The incorporation of strontium and zinc into a calcium-silicon ceramic for bone tissue engineering.

In this study we developed novel scaffolds through the controlled substitution and incorporation of strontium and zinc into a calcium-silicon system to form Sr-Hardystonite (Sr-Ca(2)ZnSi(2)O(7), Sr-HT). The physical and biological properties of Sr-HT were compared to Hardystonite (Ca(2)ZnSi(2)O(7)) [HT]. We showed that Sr-HT scaffolds are porous with interconnected porous network (interconnectivity: 99%) and large pore size (300-500 microm) and an overall porosity of 78%, combined with a relatively high compressive strength (2.16+/-0.52 MPa). These properties are essential for enhancing bone ingrowth in load-bearing applications. Sr-HT ceramic scaffolds induced the attachment and differentiation of human bone derived cells (HOB), compared to that for the HT scaffolds. Sr-HT scaffolds enhanced expression of alkaline phosphatase, Runx-2, osteopontin, osteocalcin and bone sialoprotein.
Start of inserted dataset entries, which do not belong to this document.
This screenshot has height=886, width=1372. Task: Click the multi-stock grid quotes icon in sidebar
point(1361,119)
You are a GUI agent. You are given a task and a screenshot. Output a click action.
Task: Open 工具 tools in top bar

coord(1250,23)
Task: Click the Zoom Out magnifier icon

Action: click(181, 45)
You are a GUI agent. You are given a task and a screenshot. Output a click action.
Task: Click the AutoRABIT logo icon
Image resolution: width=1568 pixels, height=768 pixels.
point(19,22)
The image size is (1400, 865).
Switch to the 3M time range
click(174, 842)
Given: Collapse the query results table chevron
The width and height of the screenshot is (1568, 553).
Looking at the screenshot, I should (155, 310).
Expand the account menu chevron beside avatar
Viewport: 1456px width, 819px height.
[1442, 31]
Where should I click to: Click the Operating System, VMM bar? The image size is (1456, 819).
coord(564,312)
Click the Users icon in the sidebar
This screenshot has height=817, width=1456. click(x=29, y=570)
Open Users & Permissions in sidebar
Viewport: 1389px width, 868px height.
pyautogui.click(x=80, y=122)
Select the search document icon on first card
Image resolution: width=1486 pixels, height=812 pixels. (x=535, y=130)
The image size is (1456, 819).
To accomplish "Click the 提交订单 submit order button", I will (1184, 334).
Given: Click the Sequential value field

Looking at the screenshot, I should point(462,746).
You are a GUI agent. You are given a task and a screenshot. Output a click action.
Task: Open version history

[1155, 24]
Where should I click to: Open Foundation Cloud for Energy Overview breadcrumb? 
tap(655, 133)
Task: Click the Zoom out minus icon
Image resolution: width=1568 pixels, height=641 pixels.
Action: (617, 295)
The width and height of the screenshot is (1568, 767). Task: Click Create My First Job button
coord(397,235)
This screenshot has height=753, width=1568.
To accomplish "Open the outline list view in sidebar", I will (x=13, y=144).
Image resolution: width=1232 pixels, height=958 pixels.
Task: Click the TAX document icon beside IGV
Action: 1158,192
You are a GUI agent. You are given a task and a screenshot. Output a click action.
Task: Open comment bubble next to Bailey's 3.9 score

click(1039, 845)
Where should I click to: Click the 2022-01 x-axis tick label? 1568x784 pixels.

The in vivo osteoconductivity of the scaffolds was assessed at 3 and 6 weeks following implantation in tibial bone defects in rats. Histological staining revealed rapid new growth of bone into the pores of the 3D scaffolds with the Sr-HT and HT, relative to the beta-tricalcium phosphate (beta-TCP). In vivo, HT and Sr-HT produced distinct differences in the patterns of degradation of the materials, and their association with TRAP positive osteoclast-like cells with HT appearing more resistant compared to both Sr-HT and beta-TCP.